The Obama administration entered office pledging to resist the temptation to describe urban conditions in the dire terms that politicians, and particularly past presidents, have often used. In creating the White House Office of Urban Affairs, President Obama charged Adolfo Carrion, his urban affairs czar, with the task of creating an urban agenda for cities that banked on their strengths and utilized their policy innovations while recognizing the diversity of problems they face. Sounds great.

Yet, defining what a federal urban policy is or should be composed of is exceedingly difficult. Certainly, the legislative bogeyman called the farm bill is evidence enough that Congress would never take up a legislative package of grants and loans just for cities. Even if it did, centrifugal forces would pull funds outward toward the districts of suburban legislators and away from central cities. Further, unlike a farm bill that is in many ways about resisting development, federal urban policy is part of almost every spending decision made by the federal government. The Community Development Block Grant funnels aid to distressed neighborhoods, but Defense Appropriations bills alter the economic wellbeing of entire swaths of the nation.

Judging the administration's urban policy efforts, as the National Journal did this week, is then a complex affair. There are obvious successes, such as the Livable Communities initiative, an interagency program to connect transportation to affordable housing in healthy environments; a memo from OMB Director Peter Orszag directing agency heads to consider improvements to their budgets based on "place"; and this week's new rules governing transit funding, which broaden criteria for eligible projects to include environmental, economic, and other livability benefits.

The most obvious disappointment is that, probably by design, the Office of Urban Affairs has taken a low profile. Whereas other White House "czars" have led congressional negotiations about, for instance, health care, Adolfo Carrion has led a listening tour around the country while Transportation Secretary Ray LaHood, with a much more specific portfolio (that is, transportation) has been the most obvious proponent of strengthening urban infrastructure. The stimulus bill, as well, prejudiced city governments and, as the Congressional Black Caucus has recently pointed out, did not focus as much on creating jobs in disadvantaged communities as it could, and should, have.

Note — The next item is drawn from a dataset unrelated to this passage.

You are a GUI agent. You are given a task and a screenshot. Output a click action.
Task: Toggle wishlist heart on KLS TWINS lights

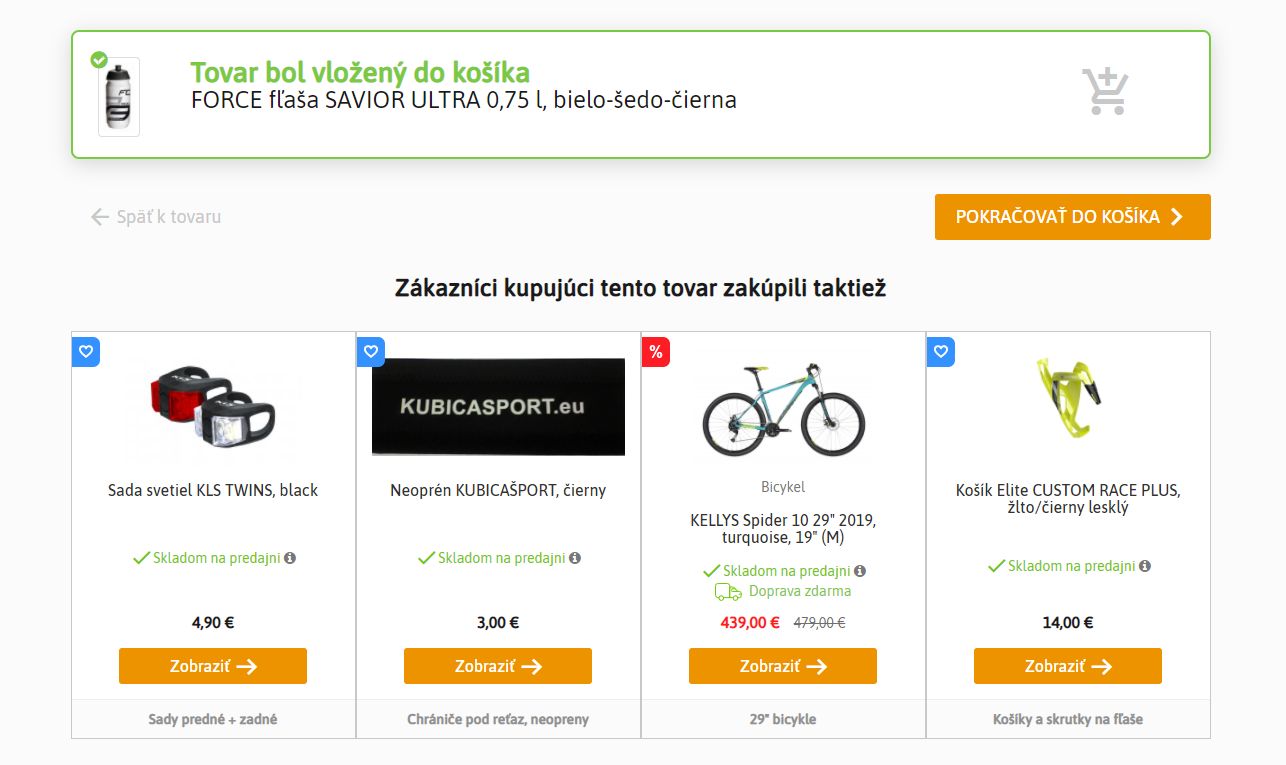tap(86, 351)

Carrion's assertionto the National Journal that "We're a supporting actor. We're not the lead actor here" - it is unclear whether he is referring just to his office or to the entire administration - is certainly understandable given the vast array of decisions, both federal and local, both public and private, that impact where people live and work. But Carrion's words are belied by the administration's several successes in advancing the cause of cities. In many ways, a federal urban policy or a federal urban agenda is less about big steps and much more about a transformation in orientation that is less immediately visible. In contrast to the exclamations of urban emergency, making this much clearer - a job the Office of Urban Affairs should take on - would begin to clarify that the interests of cities are intimately tied to the interests of the country at large.